S’attaquer à un film historique est un défi important. Quelle liberté vous êtes-vous accordée ?
Si les films sur des thématiques contemporaines permettent une totale liberté dans le choix des personnages et le recours à la fiction, les sujets situés dans le passé n’offrent pas une telle liberté, ou partiellement seulement. L’Histoire réclame la vérité. Par conséquent, personne ne se sent autorisé d’imaginer un compositeur ou un peintre fictif. Cela semble moralement problématique et commercialement peu attrayant. Il faut faire alors un film sur les artistes qui ont vraiment existé. Sur Le Caravage, sur Goya ou encore sur Van Gogh. Mais personne n’a jamais inventé un peintre impressionniste imaginaire en disant que son œuvre a été par la suite emportée par une crue ou anéantie dans un incendie. On se garde bien de parler de la morale aujourd’hui, mais je crois que c’est véritablement une loi non écrite, une loi éthique : il ne faut pas tricher avec l’Histoire, il me semble nécessaire de se tenir à la véracité historique.

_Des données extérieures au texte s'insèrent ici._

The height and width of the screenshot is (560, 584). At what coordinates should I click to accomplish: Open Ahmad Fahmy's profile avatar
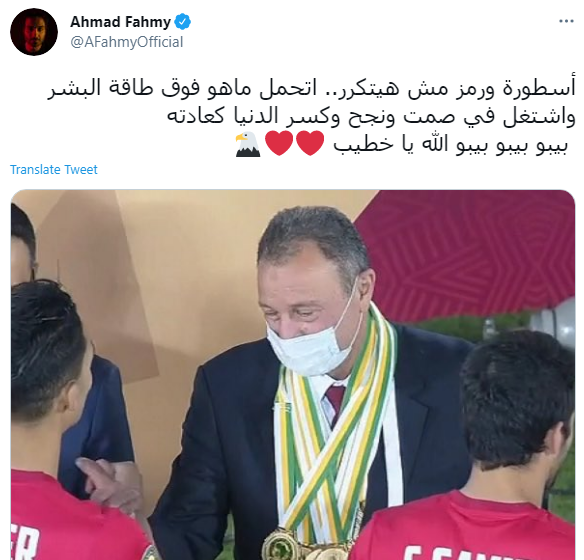click(34, 32)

Pourquoi vous, cinéaste, êtes-vous obsédé par la vérité ? 
Ce n’est pas une obsession. Mais quand je parle des personnes qui ont existé, le contrat est clair : je veux les trahir le moins possible. Bien sûr, on ne connaît pas l’intimité de la plupart des artistes de cette époque. Ils n’avaient pas la possibilité de conserver leurs lettres, ils faisaient du feu avec ou ils les mettaient dans leurs chaussures pour absorber l’humidité. Alors tout ce qui touche à leur intimité est couvert de brouillard. Et c’est justement là où se forge la déontologie personnelle de chaque auteur.

Il me semble qu’il y a également deux romans qui ont été consacrés à Myslivecek ?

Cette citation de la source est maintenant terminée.